In the chronicle yesterday, David Youngberg wrote a commentary titled 'Why Online Education Won't Replace College - Yet'. While he makes one good point, there are many other problems I have with his position. Some are just different ways of thinking about education and assessment, while others are perspective.
Youngberg's first criticism is in cheating, namely that if a MOOC (his central concern in online education) were for credit, cheating would be rampant. Well, cheating is already rampant in higher education, and it is sometimes very difficult to catch. My favorite was the student who took pictures of the test, sent them to other students waiting outside, who then came in "late" for the exam (the first person showed up early). Yes, they got caught.
For me the issue of cheating revolves around the goal of the assignment. Youngberg does point out that in the Udacity course he enrolled in did allow collaboration on discussions, but then goes on with the idea that there would be cheating if the course was for credit. I state again, your concept of cheating is ultimately tied up in what you view as the GOAL of the assignment.
In my classes, I use a number of online quizzes as formative assessments. Students have unlimited attempts, and the database of questions that randomize between each quiz is large. I encourage the students to cooperate in answering the questions. The goal is to get them thinking, to reference their textbooks, and online sources. I want them to work on finding the answers. Colleagues have accused me of allowing students to cheat, because a quiz "should reflect what the student knows." How do you argue with someone whose perception of assessment is so myopic? Even online exams (which are not worth a killer amount of points) are not proctored. Could the students be sitting next to each other? Could they be comparing? Could they be looking thing up? Yes, and I expect that they are doing that, but they are still learning.
Let me state again, these are not punitive exams point wise. These exams are not worth 1/3rd of their grade, like most people post exams. If they do poorly, it doesn't stop them. Instead, it shows them where their still struggling.
This past semester, my students only had one in class exam: the final. Even then, they had a second chance to take it if they did poorly (new question set though). I had fewer suspicious students during that final exam than I've ever had before. Fewer students with stray glances, furtive looks at what could be a crib sheet, or even the tell-tale bulge of a cellphone. I took the pressure off the exams, and the cheating went down.

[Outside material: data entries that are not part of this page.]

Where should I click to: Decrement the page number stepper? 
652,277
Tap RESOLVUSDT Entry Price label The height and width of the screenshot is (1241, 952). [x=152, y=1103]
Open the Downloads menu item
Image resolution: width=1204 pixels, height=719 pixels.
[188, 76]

When I asked students how much help they got when taking the exams, they said a little. When I asked them to explain, they said they sat near someone, but that the other person wasn't that helpful (they had 50 minutes to do a 50 question multiple choice). Some admitted that they looked up an answer they couldn't figure out. Strangely, it didn't both me. I still saw it as learning. That, and I ended out with the highest average on the final exam (first round) than I've ever had.
So, to sum up, I think cheating is predicated on the goals you have for your assessments.